**EXCERPT PROVIDED**

"""

Red currant jelly is highly regarded in European cuisine and for righteous reasons. In the Lorraine region of France you’ll find the sought after bar-le-dec jelly which is specially prepared with currants that have been deseeded by an epepineuses. In other traditions red currant jelly is served with lamb and different meat dishes. I relish red currant jam and thats what I’ve been making the past few years. In fact I still have some jars stored away from last season’s crop. However this time I wanted to make jelly instead. To me jelly is a bit more of a ‘premium’ since the seeds and skins are removed and it takes considerably longer to make. I was looking to spice it up by adding a flavoring herb; I decided on Thai basil. This is one of my favorite basil varieties because I love its strong anise flavor and aroma. This needed to be a low-sugar recipe as I cannot buy into the ridiculous amounts of sugar suggested for most jam and jelly recipes. It would be an awful shame to mask the complex tartness of the currants.
Here’s what you’ll need for this simple recipe:
8 cups destemmed currants
1/2 cup water
1 1/2 cups organic cane sugar
1 handful of thai basil leaves and flower tops
2 tbsp powdered pectin
Step 1: Rinse currants and place in large sauce pan with 1/2 cup water. Crush currants with potato masher or berry crusher if you have one. Cook on medium heat for 10-15 minutes.

"""

**PROVIDED DATA**
"""

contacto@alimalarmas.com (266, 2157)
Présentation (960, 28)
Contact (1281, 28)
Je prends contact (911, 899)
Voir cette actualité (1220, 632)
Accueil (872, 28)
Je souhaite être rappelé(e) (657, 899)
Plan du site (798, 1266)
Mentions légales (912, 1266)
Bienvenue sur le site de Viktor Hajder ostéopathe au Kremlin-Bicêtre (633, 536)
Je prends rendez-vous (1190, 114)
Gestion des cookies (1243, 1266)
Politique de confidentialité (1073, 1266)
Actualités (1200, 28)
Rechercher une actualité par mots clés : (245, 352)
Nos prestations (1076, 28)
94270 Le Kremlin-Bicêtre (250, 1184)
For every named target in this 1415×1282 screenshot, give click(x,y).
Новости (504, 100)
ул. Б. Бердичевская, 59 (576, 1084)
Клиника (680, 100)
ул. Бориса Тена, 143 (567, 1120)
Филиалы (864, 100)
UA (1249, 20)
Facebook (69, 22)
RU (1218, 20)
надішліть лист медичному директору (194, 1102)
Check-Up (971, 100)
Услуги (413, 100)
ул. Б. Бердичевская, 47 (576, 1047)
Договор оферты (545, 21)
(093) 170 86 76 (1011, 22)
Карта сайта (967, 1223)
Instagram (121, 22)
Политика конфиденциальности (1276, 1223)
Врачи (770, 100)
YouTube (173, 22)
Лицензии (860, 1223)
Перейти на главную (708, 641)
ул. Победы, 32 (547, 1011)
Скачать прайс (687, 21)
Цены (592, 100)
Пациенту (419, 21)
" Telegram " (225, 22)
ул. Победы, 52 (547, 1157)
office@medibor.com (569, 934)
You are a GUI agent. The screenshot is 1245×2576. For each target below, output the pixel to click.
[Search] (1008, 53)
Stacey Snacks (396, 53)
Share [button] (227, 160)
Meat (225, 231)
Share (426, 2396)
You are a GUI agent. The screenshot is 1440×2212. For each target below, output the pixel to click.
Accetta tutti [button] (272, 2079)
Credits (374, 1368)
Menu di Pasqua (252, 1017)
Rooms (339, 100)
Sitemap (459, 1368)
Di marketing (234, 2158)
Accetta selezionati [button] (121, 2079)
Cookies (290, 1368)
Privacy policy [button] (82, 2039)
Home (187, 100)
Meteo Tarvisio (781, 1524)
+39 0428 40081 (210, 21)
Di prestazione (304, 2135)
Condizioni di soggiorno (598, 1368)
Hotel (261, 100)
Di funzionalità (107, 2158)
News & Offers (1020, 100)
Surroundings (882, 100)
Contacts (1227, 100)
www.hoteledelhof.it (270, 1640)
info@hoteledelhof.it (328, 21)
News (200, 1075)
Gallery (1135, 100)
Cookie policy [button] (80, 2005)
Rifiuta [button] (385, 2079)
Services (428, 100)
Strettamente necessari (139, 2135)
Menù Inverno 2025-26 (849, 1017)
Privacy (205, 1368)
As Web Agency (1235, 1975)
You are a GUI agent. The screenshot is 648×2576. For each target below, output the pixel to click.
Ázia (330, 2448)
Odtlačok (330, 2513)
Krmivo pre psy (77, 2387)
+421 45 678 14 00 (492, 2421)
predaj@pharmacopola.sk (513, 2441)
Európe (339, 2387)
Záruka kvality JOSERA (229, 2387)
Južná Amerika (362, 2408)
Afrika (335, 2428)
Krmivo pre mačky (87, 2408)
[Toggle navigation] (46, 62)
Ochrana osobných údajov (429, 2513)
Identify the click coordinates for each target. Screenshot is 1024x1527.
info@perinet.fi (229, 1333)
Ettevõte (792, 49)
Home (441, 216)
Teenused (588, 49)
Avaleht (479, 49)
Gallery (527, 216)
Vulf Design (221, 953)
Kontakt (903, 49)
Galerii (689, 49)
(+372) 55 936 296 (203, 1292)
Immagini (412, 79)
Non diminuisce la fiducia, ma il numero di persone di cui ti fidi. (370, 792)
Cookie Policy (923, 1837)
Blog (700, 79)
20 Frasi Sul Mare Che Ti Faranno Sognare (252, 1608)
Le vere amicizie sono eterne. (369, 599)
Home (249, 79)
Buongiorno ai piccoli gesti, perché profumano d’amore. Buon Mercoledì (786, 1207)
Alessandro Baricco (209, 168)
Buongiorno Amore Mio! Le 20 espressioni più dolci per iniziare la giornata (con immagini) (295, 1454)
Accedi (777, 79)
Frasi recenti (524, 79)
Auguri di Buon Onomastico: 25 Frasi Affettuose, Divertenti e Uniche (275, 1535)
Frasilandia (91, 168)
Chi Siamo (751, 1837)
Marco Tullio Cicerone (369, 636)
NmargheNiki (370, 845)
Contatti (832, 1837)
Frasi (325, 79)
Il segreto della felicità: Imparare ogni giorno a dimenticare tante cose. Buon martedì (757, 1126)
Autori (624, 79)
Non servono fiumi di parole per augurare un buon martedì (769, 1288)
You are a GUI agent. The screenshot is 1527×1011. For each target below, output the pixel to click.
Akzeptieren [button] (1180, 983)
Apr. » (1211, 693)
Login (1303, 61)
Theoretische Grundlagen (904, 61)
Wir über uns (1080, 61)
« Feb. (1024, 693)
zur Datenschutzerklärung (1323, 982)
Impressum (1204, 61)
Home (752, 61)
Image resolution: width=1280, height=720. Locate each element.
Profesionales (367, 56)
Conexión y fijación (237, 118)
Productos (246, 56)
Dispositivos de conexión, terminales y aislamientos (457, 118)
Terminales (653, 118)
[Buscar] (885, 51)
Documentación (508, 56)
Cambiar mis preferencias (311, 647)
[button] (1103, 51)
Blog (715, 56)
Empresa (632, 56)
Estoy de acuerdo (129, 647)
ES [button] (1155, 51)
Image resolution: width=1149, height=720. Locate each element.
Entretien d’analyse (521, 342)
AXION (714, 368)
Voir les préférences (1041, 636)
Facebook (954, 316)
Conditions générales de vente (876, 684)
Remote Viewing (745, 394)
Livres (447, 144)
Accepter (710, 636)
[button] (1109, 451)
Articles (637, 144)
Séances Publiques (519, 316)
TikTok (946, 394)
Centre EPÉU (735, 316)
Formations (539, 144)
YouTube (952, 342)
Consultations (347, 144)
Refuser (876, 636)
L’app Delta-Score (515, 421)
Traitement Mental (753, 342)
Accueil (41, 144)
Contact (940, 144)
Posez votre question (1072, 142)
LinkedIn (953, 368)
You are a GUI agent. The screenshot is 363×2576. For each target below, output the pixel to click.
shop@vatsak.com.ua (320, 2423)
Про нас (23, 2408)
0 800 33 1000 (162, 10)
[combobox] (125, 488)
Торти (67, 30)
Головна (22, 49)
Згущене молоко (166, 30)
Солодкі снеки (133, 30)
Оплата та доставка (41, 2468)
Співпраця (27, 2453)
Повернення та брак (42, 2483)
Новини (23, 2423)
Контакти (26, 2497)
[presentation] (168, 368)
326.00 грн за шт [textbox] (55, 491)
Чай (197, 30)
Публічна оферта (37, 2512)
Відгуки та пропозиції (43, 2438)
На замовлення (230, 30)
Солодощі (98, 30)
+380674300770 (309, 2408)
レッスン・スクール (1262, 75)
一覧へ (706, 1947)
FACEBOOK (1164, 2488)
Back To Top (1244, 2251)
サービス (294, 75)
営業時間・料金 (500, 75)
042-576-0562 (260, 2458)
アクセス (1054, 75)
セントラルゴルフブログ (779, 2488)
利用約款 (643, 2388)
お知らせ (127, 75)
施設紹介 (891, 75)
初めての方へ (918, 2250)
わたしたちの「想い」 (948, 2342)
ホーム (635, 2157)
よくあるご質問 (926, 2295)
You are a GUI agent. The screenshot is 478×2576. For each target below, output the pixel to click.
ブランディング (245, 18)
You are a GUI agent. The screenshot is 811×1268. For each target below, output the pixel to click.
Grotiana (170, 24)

"""

**EXERCISE OBJECTIVE**
In the red currant jelly recipe, transcribe the passage between "Here’s what you’ll" and "for 10-15 minutes.", inclusive.

**RESPONSE TO THE TASK**
Here’s what you’ll need for this simple recipe:
8 cups destemmed currants
1/2 cup water
1 1/2 cups organic cane sugar
1 handful of thai basil leaves and flower tops
2 tbsp powdered pectin
Step 1: Rinse currants and place in large sauce pan with 1/2 cup water. Crush currants with potato masher or berry crusher if you have one. Cook on medium heat for 10-15 minutes.